2006: Ohio Citizen Action, working with Environmental Working Group, wins federal action to take Teflon products out of consumer products, and convinces WalMart and ConAgra to phase out the use of Teflon products in food packaging.

Following the money in Ohio politics

1992: Ohio Citizen Action plays a key role in successful ballot initiative for term limits for state legislators.

1999: Ohio Citizen Action wins campaign to enact electronic reporting of campaign contributions in Ohio.

1994- 2010: Ohio Citizen Action becomes known as the pre-eminent organization following the money and blowing the whistle on corruption in Ohio politics, publishing studies, assisting reporters in uncovering the spiderwebs of campaign contributions, supporting key legislation to reform Ohio’s election and campaign finance laws.

Mobilizing for consumer rights

1975: Citizen Action begins a nationwide campaign to require advance notice of plant closings, which becomes federal law, sponsored by Senator Howard Metzenbaum, in 1989.

1982: Citizen Action wins the largest private consumer anti-trust settlement in U.S. history against three northeast Ohio grocery chains for price-fixing, resulting in a $20 million victory for a million Cleveland, Akron, and Lorain area households.

1983 – 2004 : Ohio Citizen Action helps win campaigns to stop two nuclear power plants in Ohio (Zimmer and Perry II) due to safety and financial issues, and from 2002-2004, when FirstEnergy’s Davis-Besse nuclear power plant on Lake Erie comes within an eighth of an inch of a nuclear meltdown, leads the campaign to force the Nuclear Regulatory Commission and FirstEnergy to confront safety violations.

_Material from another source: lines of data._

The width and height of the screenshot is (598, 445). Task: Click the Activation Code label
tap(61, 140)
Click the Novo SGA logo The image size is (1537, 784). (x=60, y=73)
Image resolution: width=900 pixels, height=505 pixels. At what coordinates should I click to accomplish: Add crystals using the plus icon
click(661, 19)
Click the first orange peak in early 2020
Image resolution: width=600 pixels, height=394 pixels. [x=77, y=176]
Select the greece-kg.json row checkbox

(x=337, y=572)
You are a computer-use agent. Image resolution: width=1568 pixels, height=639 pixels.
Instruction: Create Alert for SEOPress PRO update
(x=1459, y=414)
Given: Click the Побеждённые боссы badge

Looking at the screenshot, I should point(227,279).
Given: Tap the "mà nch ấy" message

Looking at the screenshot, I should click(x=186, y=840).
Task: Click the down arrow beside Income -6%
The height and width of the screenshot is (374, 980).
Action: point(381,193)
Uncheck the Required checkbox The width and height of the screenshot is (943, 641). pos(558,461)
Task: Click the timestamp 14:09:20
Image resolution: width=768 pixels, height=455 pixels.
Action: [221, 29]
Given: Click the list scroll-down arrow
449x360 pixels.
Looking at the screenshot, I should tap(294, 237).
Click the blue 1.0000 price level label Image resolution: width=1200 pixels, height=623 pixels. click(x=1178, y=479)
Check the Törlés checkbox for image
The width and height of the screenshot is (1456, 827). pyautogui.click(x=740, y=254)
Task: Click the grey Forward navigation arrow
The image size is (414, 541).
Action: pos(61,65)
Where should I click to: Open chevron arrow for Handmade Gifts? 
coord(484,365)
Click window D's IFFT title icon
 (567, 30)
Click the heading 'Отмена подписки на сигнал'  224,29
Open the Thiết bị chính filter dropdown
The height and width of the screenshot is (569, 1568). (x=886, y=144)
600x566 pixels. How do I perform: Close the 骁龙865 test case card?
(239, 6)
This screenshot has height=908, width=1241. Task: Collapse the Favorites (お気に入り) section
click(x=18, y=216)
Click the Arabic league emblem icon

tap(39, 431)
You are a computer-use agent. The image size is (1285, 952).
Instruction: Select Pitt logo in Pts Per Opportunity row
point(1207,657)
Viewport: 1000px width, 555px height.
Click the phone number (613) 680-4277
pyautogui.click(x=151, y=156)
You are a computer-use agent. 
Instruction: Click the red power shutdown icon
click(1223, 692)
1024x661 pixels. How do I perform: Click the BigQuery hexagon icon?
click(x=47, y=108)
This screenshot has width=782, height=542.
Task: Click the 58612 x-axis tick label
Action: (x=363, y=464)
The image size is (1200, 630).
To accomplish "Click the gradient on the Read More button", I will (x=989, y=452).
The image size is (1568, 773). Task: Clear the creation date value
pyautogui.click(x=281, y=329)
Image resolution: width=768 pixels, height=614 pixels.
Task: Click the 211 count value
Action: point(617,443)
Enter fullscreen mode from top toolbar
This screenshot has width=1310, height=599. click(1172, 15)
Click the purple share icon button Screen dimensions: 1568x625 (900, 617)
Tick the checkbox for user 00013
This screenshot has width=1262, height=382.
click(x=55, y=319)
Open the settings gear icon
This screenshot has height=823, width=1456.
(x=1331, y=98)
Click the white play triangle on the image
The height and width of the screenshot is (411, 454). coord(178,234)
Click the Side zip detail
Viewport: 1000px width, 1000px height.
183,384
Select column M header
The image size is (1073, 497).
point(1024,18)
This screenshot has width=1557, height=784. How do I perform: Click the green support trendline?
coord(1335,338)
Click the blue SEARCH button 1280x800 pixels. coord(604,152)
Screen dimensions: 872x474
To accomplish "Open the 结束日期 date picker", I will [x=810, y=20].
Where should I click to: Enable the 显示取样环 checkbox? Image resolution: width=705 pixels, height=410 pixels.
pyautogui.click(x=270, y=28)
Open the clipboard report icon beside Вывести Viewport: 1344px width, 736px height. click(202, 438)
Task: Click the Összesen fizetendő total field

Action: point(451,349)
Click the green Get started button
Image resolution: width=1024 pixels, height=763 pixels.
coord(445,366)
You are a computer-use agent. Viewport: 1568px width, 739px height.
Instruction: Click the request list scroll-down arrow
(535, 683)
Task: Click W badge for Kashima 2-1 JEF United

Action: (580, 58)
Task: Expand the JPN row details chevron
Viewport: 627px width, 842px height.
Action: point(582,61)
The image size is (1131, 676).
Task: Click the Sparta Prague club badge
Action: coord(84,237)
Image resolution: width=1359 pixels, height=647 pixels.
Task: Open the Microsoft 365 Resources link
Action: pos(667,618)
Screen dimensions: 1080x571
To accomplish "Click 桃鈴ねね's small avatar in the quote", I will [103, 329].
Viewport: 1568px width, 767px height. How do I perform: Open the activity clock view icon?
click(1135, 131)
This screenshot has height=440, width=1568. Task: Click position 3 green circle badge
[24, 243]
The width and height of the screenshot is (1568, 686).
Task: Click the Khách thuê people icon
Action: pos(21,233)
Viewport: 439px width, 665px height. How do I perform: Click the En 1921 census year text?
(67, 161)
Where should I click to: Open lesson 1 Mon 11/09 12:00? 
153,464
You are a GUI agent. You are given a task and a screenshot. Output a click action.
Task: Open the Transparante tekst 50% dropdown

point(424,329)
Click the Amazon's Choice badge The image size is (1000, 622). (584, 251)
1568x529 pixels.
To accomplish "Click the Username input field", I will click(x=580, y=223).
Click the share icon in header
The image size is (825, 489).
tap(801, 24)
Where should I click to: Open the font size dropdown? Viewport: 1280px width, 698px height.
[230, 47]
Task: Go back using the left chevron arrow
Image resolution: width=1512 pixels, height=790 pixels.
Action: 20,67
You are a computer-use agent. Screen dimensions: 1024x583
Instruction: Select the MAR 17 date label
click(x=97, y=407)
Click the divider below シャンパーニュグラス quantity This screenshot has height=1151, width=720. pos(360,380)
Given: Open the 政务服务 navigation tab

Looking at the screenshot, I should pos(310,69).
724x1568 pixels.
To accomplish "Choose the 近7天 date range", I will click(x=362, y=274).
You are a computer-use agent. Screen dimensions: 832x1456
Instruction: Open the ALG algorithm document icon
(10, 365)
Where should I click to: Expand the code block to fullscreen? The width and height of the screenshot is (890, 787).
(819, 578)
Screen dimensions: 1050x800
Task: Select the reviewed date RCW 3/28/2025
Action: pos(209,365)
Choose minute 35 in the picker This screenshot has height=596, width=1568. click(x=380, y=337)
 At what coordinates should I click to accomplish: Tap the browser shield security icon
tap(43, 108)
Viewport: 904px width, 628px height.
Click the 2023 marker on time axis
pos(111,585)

1983-2004: Citizen Action plays a key role in stopping millions in rate hikes by Ohio utilities, including Columbia Gas, East Ohio Gas, Ohio Edison, Toledo Edison, and Cleveland Electric Illuminating Co.

1987: After a two year legislative brawl, Citizen Action and others win victims-rights protections in an insurance industry “tort reform” bill.

1997: Citizen Action, unions, injured workers, and trial attorneys win the first referendum vote in Ohio in 60 years. Voters rejected a new law to reduce injured workers compensation and make it harder to prove damage from chemical exposures.

1999: Ohio Citizen Action campaigns successfully to put the local government option in the state electric deregulation law.

Ohio Citizen Action repeatedly takes action in federal court to preserve the First Amendment, when municipalities enact ordinances restricting door-to-door canvassing.

Training generations of activists

1977 – present: Ohio Citizen Action runs continuous, year-round, door-to-door canvasses throughout the state, and adds a phone canvass in 1983 , training tens of thousands of new activists in community organizing skills.

Ohio Citizen Action “alumni” go on to do great things, including running non-profit organizations, becoming doctors, lawyers, and teachers, getting elected to public office and taking leadership in their communities.

1995: To celebrate its 20th anniversary, Ohio Citizen Action establishes the Howard M. Metzenbaum Award, which has been awarded ever since to Ohioans who exemplify Senator Metzenbaum’s spirit of “principled tenacity.”

2006-2008: Ohio Citizen Action and Ohio Citizen Action Education Fund conduct Good Neighbor Campaign Trainings in Cleveland, Cincinnati  and Toronto, Canada to provide local activists with practical experience researching polluters, creating strategy, building neighbor groups, working with media, accessing technical expertise and providing insight about how companies view and respond to complaints.